The nail bed dermal fibrous tissue network is mainly oriented vertically, being directly
attached to phalangeal periosteum and the epidermal basal lamina. Within the connective
tissue network lie blood vessels, lymphatics, a fine network of elastic fibres and scattered
fat cells; at the distal margin, eccrine sweat glands have been seen.

Nail plate
The nail plate is composed of three horizontal layers: a thin dorsal lamina, the thicker
intermediate lamina and a ventral layer from the nail bed. Microscopically it consists of
flattened, dead squamous cells closely apposed to each other. In older people acidophilic
masses are occasionally seen, called ‘pertinax bodies’.
The nail plate is rich in calcium, found as the phosphate in hydroxyapatite crystals; it is
bound to phospholipids intracellularly. The relevance of other elements which are present
in smaller amounts, such as copper, manganese, zinc and iron, is not exactly known.
Calcium exists in a concentration of 0.1% by weight, 10 times greater than in hair.
Calcium does not significantly contribute to the hardness of the nail. Nail hardness is
mainly due to dense sulphur protein from the matrix, which contrasts with the relatively
soft keratin of the epidermis. The normal curvature of the nail relates to the shape of the
underlying phalangeal bone to which the nail plate is directly bonded via the vertical
connective tissue attachment between the subungual epithelium and the periosteum.

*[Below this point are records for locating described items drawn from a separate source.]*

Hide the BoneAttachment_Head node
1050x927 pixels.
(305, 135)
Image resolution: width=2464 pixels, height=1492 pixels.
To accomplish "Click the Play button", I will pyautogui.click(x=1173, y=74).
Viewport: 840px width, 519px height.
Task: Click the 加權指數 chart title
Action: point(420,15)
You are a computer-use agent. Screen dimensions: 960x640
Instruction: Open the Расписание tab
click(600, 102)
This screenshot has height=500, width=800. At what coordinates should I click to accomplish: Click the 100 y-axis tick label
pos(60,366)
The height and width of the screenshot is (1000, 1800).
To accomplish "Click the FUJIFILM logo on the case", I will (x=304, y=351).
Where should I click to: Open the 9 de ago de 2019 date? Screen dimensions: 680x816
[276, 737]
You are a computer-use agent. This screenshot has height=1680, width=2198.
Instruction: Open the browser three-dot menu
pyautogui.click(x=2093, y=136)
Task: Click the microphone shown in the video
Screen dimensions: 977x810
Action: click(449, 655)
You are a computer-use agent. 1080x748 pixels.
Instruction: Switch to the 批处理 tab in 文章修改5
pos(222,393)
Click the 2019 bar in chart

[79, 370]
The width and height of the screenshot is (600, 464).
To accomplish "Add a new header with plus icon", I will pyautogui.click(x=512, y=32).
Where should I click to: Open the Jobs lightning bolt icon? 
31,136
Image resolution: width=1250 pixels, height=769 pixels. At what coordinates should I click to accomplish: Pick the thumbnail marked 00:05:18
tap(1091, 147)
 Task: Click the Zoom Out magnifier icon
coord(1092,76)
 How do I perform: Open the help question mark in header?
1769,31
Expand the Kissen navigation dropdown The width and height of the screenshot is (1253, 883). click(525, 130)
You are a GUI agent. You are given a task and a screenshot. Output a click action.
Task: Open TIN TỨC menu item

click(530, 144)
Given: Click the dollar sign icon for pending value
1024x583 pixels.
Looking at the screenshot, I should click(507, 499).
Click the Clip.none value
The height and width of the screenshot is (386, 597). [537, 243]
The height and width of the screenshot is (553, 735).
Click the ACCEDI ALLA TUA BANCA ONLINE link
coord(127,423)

The component parts of the nail apparatus are shown in Figure 1.1. The
rectangular nail plate is the largest structure, resting on and firmly attached to
the nail bed and the underlying bones; it is less firmly attached proximally, apart
from the posterolateral corners. Approximately one-quarter of the nail is covered
by the proximal nail fold, while a narrow margin of the sides of the nail plate is
often occluded by the lateral nail folds. Underlying the proximal part of the nail
is the white lunula (‘half-moon’ or lunule); this area represents the most distal
region of the matrix. The natural shape of the free margin of the nail is the same
as the contour of the distal border of the lunula. The nail plate distal to the
lunula is usually pink owing to its translucency, which allows the redness of the
vascular nail bed to be seen through it. The proximal nail fold has two epithelial
surfaces, dorsal and ventral; at the junction of the two the cuticle projects
distally on to the nail surface. The lateral nail folds are in continuity with the
skin on the sides of the digit laterally, and medially they are joined by the nail
bed.
The nail matrix can be subdivided into proximal (or dorsal) and distal (or
intermediate) sections, the latter underlying the nail plate to the distal border of
the lunula. It is now generally considered that the nail bed contributes to the
deep surface of the nail plate (ventral matrix), although this thin, soft, deep
component plays little part in the functional integrity of the nail plate in its distal
part. At the point of separation of the nail plate from the nail bed, the proximal
part of the hyponychium may be modified as the solehorn. In hooved animals
this is the site of hard keratin hoof formation—it may also be the source of hard,
distal subungual hyperkeratosis in diseases such as psoriasis and pachyonychia
congenita. Beyond the solehorn region the hyponychium terminates at the distal
nail groove; the tip of the digit beyond this ridge assumes the structure of the
epidermis elsewhere.
When the attached nail plate is viewed from above, several distinct areas may
be visible, such as the proximal lunula and the larger pink zone. On close
examination two further distal zones can often be identified: the distal
yellowish-white margin, and immediately proximal to this the onychodermal
band. The latter is a barely perceptible, narrow transverse band 0.5–1.5 mm
wide. The exact anatomical basis for the onychodermal (onychocorneal) band is
not known but it appears to have a separate blood supply from that of the main
body of the nail bed; if the tip of the finger is pressed firmly, the band and an
area just proximal to it blanch, and if the pressure is repeated several times the
band reddens.

Figure 1.1

(a), (b) Nail apparatus structures; (c) longitudinal nail biopsy
section, oriented to equate with (b).